Jimmy Anderson rearranging Kraigg Brathwaite’s stumps to become the first Englishman to 500 wickets was a glorious moment. The Burnley Lara deserves his place in the pantheon of Test bowlers, alongside Walsh, McGrath, Kumble, Warne and Muralitharan. All operated in the past twenty years or so, of course, and the fact that, unlike bowlers of old, they were allowed 129 or more Tests to reach such giddy heights in no way diminishes the achievement. In fact, the ability to remain fit and performing at the highest level for so long in times where there are so many matches, when most do not, is a marvel in itself.
Media conversations turned to the other great English seamers of times passed. How was Jimmy compared to Beefy? How many would Fred have taken in 129 matches? In our post-1945 focussed world, it was good to hear the names of Larwood, Voce and Tate. Even the great S F Barnes got a mention (thanks to the soon to be much-missed Blowers) – 189 Test wickets at an average of 16.43 in just 27 matches. That’s 27 matches, folks.
But one name always seems to be missing from such diversionary discussions: George Alfred Lohmann. Let’s put that right.
Surrey and England’s George Lohmann was one of England’s greatest bowlers. He played only 18 Test Matches between 1886 and 1896 but still managed to take 112 wickets at an average of 10.75. To put into context, if that form had continued over a career of Jimmy Anderson’s length he would be sitting on 802 wickets. Yes, we know pitches could be bowlers’ paradises back then and Lohmann took a bunch of those on the matting wickets of South Africa where he was near unplayable but, if it was that easy, everyone would be doing it. George Lohmann’s Test strike rate of a wicket every 34.1 balls is not just good, it is one that stands above every other major bowler to play international cricket still today.
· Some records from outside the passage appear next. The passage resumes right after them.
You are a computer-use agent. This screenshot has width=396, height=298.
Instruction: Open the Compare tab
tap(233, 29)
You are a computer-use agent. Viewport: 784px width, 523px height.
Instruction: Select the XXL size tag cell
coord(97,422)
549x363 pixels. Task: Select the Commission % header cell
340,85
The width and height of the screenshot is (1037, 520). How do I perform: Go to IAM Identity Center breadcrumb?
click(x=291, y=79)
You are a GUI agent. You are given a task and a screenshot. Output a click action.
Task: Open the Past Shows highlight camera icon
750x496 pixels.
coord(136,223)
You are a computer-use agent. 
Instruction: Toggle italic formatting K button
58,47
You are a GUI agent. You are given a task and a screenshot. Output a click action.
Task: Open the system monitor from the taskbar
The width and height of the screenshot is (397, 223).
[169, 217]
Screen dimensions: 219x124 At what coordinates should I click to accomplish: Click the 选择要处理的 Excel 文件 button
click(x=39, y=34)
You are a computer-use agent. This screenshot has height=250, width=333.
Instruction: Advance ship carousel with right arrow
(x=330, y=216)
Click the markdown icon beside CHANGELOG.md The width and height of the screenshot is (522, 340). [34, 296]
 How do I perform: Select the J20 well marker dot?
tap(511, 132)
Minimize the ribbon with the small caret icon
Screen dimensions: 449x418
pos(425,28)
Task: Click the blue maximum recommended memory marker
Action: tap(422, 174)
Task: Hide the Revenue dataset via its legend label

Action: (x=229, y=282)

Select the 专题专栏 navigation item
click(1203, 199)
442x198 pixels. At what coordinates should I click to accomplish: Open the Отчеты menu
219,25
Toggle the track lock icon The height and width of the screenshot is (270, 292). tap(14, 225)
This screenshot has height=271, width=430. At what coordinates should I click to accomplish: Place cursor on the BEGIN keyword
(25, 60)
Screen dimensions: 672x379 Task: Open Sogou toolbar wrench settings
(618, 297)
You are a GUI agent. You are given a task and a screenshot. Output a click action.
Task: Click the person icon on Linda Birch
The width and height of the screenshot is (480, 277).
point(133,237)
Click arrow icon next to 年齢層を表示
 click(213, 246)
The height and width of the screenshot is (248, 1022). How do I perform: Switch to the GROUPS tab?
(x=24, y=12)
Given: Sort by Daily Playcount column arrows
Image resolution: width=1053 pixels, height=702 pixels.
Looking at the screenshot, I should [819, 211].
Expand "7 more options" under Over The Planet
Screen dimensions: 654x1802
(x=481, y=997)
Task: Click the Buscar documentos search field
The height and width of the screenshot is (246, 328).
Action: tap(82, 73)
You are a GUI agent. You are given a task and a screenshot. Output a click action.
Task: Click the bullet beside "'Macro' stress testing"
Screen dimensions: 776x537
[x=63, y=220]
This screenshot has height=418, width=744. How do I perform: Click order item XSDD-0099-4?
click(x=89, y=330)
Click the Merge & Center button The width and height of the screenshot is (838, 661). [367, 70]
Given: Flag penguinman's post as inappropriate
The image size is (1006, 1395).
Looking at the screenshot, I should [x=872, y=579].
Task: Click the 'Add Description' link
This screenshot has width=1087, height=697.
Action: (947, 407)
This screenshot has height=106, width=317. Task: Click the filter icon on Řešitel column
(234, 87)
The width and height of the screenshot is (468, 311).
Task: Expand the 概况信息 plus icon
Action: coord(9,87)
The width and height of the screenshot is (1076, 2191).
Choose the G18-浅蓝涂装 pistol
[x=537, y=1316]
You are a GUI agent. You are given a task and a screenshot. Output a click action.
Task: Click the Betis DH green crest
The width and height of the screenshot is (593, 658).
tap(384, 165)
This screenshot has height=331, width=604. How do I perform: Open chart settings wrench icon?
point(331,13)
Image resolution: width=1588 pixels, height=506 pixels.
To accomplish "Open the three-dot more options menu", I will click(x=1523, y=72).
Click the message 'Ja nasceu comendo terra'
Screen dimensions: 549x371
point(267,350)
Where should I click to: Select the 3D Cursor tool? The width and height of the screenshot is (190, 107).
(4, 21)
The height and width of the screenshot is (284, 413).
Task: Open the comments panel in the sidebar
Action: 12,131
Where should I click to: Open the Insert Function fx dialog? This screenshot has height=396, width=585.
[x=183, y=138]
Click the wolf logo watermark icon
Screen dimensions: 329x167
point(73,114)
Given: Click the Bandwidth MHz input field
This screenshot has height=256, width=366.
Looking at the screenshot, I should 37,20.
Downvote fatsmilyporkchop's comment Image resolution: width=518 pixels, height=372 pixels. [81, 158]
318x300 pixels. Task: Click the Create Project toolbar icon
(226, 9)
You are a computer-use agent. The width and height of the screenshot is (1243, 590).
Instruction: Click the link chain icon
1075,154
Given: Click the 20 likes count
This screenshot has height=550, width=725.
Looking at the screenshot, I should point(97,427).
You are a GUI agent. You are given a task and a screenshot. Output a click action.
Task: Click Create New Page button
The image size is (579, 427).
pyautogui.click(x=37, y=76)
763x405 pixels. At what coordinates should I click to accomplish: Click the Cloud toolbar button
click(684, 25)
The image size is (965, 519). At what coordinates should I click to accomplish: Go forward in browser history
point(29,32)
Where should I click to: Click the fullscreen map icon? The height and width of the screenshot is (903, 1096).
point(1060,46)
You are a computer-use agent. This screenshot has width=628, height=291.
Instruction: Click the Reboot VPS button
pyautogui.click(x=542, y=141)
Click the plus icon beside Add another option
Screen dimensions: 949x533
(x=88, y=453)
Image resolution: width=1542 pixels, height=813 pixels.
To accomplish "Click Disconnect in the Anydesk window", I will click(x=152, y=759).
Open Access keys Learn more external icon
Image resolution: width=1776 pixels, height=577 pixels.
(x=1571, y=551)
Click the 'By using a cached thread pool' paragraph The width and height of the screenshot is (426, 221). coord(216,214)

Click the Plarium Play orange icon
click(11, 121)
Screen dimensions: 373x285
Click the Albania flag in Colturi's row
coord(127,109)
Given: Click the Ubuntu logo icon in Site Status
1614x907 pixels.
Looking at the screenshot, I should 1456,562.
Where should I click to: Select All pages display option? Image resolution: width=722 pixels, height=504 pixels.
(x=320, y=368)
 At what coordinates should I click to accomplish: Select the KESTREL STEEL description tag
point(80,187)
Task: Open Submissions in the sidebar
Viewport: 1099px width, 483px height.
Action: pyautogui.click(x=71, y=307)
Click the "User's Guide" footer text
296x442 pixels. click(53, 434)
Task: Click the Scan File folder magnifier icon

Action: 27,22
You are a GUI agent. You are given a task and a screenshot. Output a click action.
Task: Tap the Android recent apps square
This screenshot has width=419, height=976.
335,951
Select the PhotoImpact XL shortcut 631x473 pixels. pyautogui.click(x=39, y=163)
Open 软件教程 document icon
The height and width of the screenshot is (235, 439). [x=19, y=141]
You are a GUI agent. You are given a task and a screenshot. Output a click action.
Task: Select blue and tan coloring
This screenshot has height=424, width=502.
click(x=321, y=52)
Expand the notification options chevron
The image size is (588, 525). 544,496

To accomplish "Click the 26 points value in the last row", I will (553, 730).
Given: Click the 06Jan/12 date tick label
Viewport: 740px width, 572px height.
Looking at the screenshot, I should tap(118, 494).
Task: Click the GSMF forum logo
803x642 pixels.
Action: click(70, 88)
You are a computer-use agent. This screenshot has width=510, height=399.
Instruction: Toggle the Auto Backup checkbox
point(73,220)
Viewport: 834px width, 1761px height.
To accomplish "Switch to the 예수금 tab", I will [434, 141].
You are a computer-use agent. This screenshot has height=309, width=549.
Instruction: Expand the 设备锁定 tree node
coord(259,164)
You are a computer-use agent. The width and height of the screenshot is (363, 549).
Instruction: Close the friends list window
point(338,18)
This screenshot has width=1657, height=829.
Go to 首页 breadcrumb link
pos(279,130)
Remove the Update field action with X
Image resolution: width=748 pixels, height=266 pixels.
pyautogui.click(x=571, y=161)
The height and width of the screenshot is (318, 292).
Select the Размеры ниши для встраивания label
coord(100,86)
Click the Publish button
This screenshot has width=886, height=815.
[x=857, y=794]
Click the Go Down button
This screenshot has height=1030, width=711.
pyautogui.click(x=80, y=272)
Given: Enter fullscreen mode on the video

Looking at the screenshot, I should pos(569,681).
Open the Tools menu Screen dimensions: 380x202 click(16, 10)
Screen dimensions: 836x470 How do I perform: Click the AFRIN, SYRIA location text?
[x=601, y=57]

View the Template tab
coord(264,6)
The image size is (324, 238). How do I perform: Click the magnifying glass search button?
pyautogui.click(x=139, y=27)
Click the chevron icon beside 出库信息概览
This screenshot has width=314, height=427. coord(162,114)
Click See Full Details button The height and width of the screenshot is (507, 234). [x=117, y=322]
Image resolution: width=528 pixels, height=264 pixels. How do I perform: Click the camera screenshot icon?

His first-class record stands up too, as you would imagine. He also has three first-class centuries, so clearly was no mug with the bat, and was the outstanding slip-fielder of his time. In one Test, he sent Alec Bannerman on his way with a catch so impressive, it is said that Bannerman spoke of nothing else for the rest of the day.
Delivering the ball at a brisk medium-pace, what strikes you about Lohmann is just how modern a bowler he seems. Listen to CB Fry’s description of his bowling, taken from Wisden’s obituary:
“He made his own style of bowling, and a beautiful style it was–so beautiful that none but a decent cricketer could fully appreciate it. He had a high right-over action, which was naturally easy and free-swinging…. Most people, I believe, considered his action to have been perfect…. His normal pace was medium; he took a run of moderate length, poised himself with a slight uplifting of his high square shoulders, and delivered the ball just before his hand reached the top of its circular swing, and, in the act of delivery, he seemed first to urge forward the upper part of his body in sympathy with his arm, and then allow it to follow through after the ball. Owing to his naturally high delivery, the ball described a pronounced curve, and dropped rather sooner than the batsman expected. This natural peculiarity he developed assiduously into a very deceptive ball which he appeared to bowl the same pace as the rest, but which he really, as it were, held back, causing the unwary and often the wary to play too soon…. He was a perfect master of the whole art of varying his pace without betraying the variation to the batsman.”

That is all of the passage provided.